2024年マカオの広告・MICE主催業界、アフターコロナ経済回復続き黒字幅拡大

 マカオ政府統計調査局は10月6日、昨年(2024年)のマカオの広告及びMICE主催業界に関する調査結果を公表。

 2023年の年初からアフターコロナがスタートし、2024年も経済回復の勢いが続く状況下、市場の宣伝・プロモーション需要が上昇、またMICE開催件数も増えたことから、両業界とも前年から黒字幅が拡大したとのこと。

 昨年時点の広告業界の事業所数は前年から10ヶ所減の686ヶ所、従業員数は13.3%減の1982人(フルタイムに限ると19.0%増の1317人)。収入は16.8%増の7.0億パタカ(日本円換算:約133億円)、支出は12.0%増の6.5億パタカ(約123億円)で、内訳は購買・外注費・コミッションが49.7%、スタッフ人件費が33.0%。それぞれ金額ベースでは17.2%、10.6%増。収支は2年連続黒字となり、199.7%増の4789万パタカ(約9.1億円)。利益率も4.2ポイント上昇の6.9%に。

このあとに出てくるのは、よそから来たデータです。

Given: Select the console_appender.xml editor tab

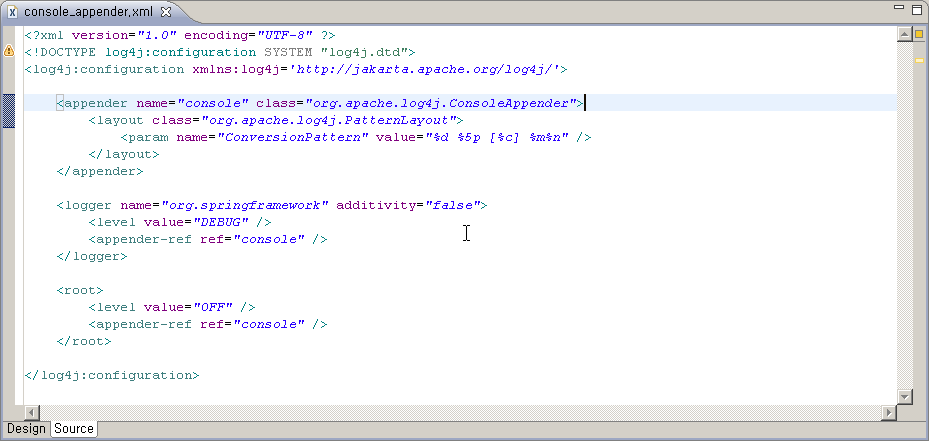Looking at the screenshot, I should click(87, 11).
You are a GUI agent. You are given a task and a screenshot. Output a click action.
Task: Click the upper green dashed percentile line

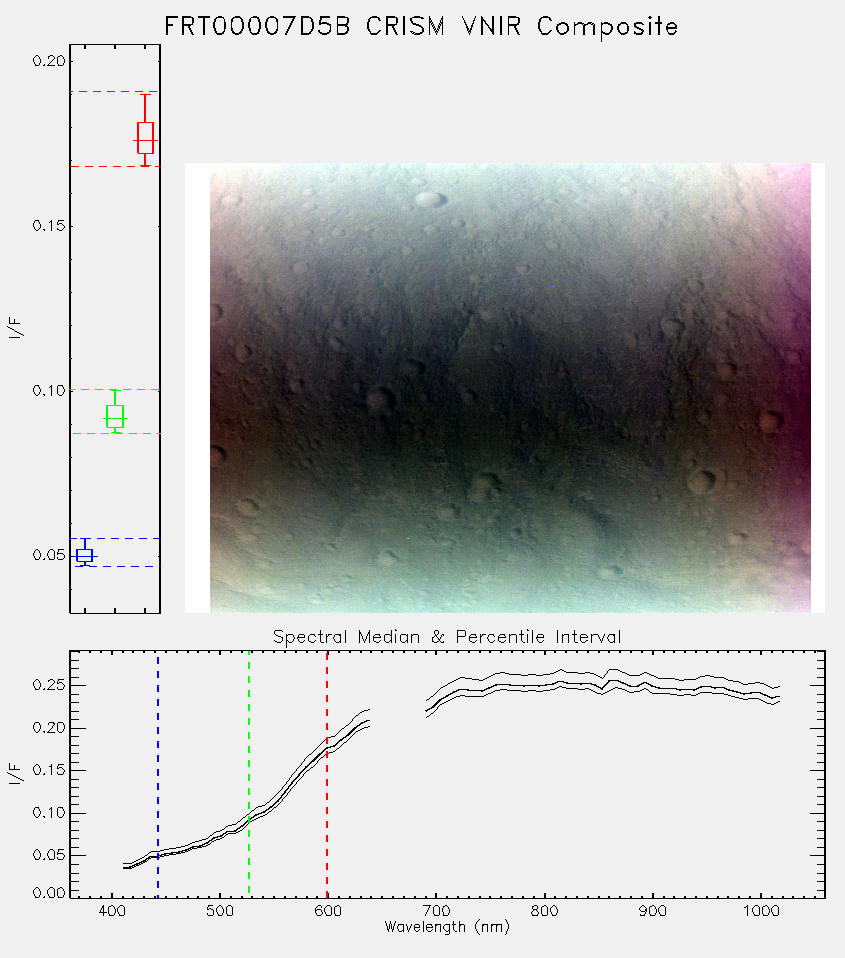coord(115,389)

 MICE主催業界の事業所数は6ヶ所減の102ヶ所、従業員数は7.7%減の899人(フルタイムに限ると10.1%増の424人)。収入は9.7%増の6.8億パタカ(約129億円)、支出は5.3%増の6.0億パタカ(約114億円)で、内訳は購買・外注費・コミッションが68.5%、スタッフ人件費が21.7%。それぞれ金額ベースでは4.0%増、15.6%増。収支は2年連続黒字となり、61.7%増の7797万パタカ(約14.8億円)。利益率は3.7ポイント上昇の11.5%に。

 マカオ政府は経済の過度なカジノ業界への依存を軽減するための多元化政策に取り組んでおり、MICEは重点育成産業のひとつに位置付けられている。